Besides, our prejudices toward peoples are not just about ethnicity, but also appearance,
specifically, and tragically for a large percent of our population, those features associated with
people of African heritage.
But why has this been my obsession? If I want to vaunt my goodness, I’d say it’s because
I want to do my part to understand and right centuries of wrongs. And though I do, I don’t think
that’s why I’m obsessed. Is it guilt? I think, yeah, though we you others of my skin hue and
having similar heritage (oh yeah white people) should do what we can to right wrongs, for
the most part, I’m sure, we’ve done nothing consciously to further these wrongs.
So I don’t know. I don’t have any memorable encounters that would lead me to this.

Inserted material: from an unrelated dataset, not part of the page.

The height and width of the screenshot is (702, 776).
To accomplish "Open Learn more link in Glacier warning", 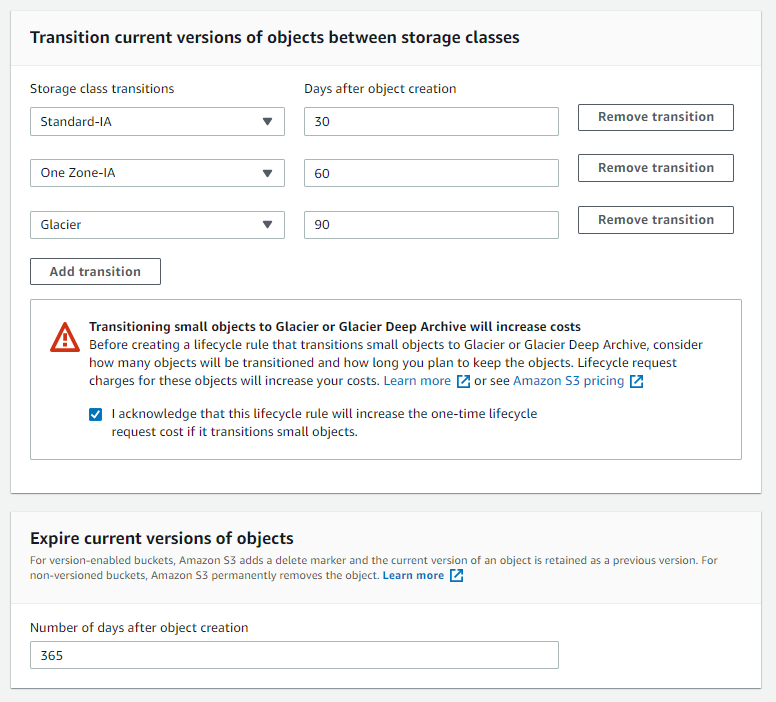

These are the encounters with people of color as I was growing up that I remember. In
4th grade (yes, it took that long for there to be a memorable racial encounter), my nice little
suburban neighborhood had its first black family, the Greggs. Kevin Gregg was in my class. He
was fun to play football with, which is all I wanted in a friend at that age. The next year, he and
his family were gone. Mom told me later that many of our neighbors made life difficult for the
Greggs, so the Greggs up and left. At that time, 1966, black families were concentrated in,
unironically, two areas of town Whiteley and White City.

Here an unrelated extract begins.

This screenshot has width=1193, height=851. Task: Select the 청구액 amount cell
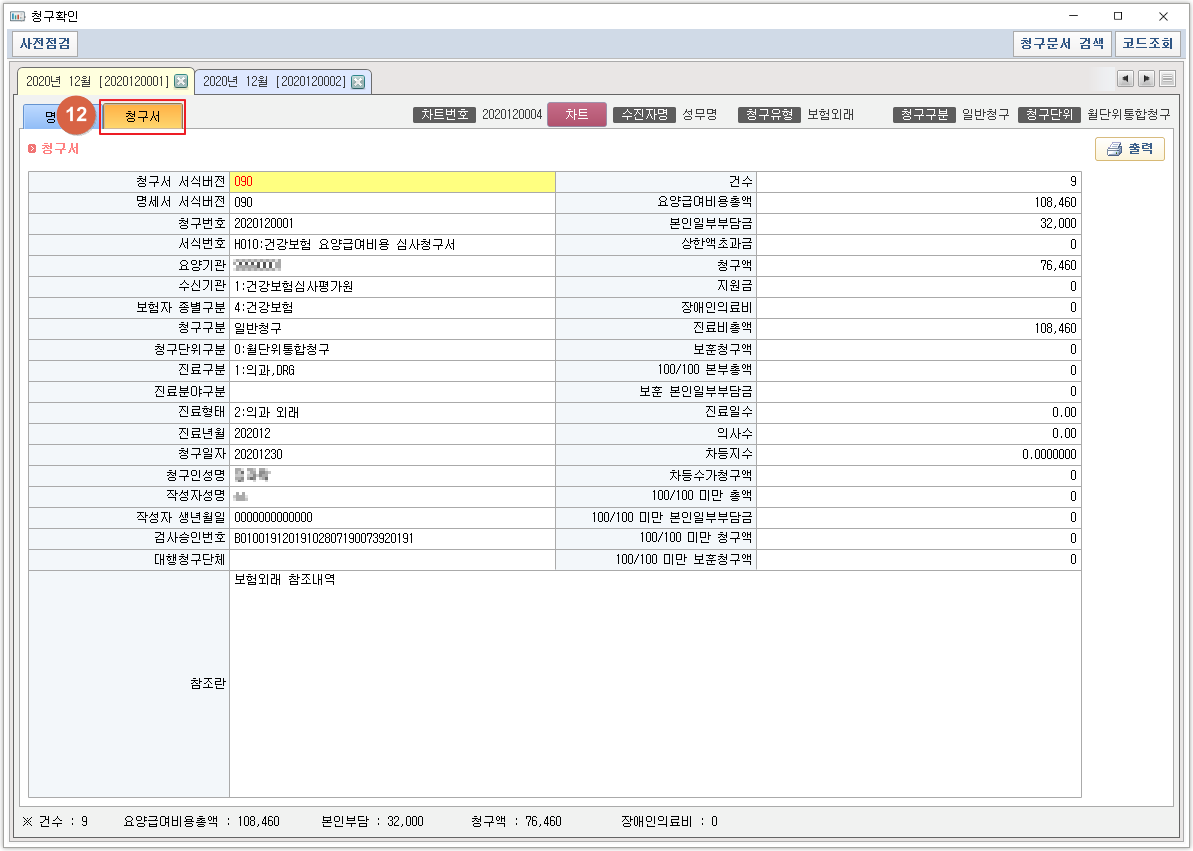(x=918, y=266)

Sixth grade. My sister Gail, five years older, the hippie in our family, brought home a
black friend who was a boy. My father as I’d said, a staunch advocate of civil rights had
never had race relations be so personal. The young man left. I remember there was yelling and
stomping. And I remember my father standing over a seated Gail, looking as though he wanted
to hit my sister. He didn’t. He wasn’t like that. But that’s how mad he was.
High school, ninth grade. I started at Northside High School in Muncie, Indiana, in 1971.
The school opened a year before, rumor has always had it, to give a neighborhood school to the
mostly white end of town. Town wasn’t big enough that Northside could exclude all black
students, though. I had black students in my classes, but they seemed to have no interest in
talking to me. But to be fair, I and my friends had no interest in talking to them. Or about them.
Odd, but there was no friction that I knew of. Black and white just lived in skew, though
unequal, worlds. At lunch, the blacks ate at one end of the cafeteria. So far as I knew, there were
no rules that mandated this. It just happened. After eating, they played on their own end of the
gym.
Eleventh grade, at a different high school, Larry Wilkerson broke my nose. No, no
drama. We were playing flag football in P.E. I mention it only to bring up Larry, who was a thin
bridge between the small group of black kids and my group of white boys (mostly boys). He had
good weed. And was open to some goodnatured kidding around.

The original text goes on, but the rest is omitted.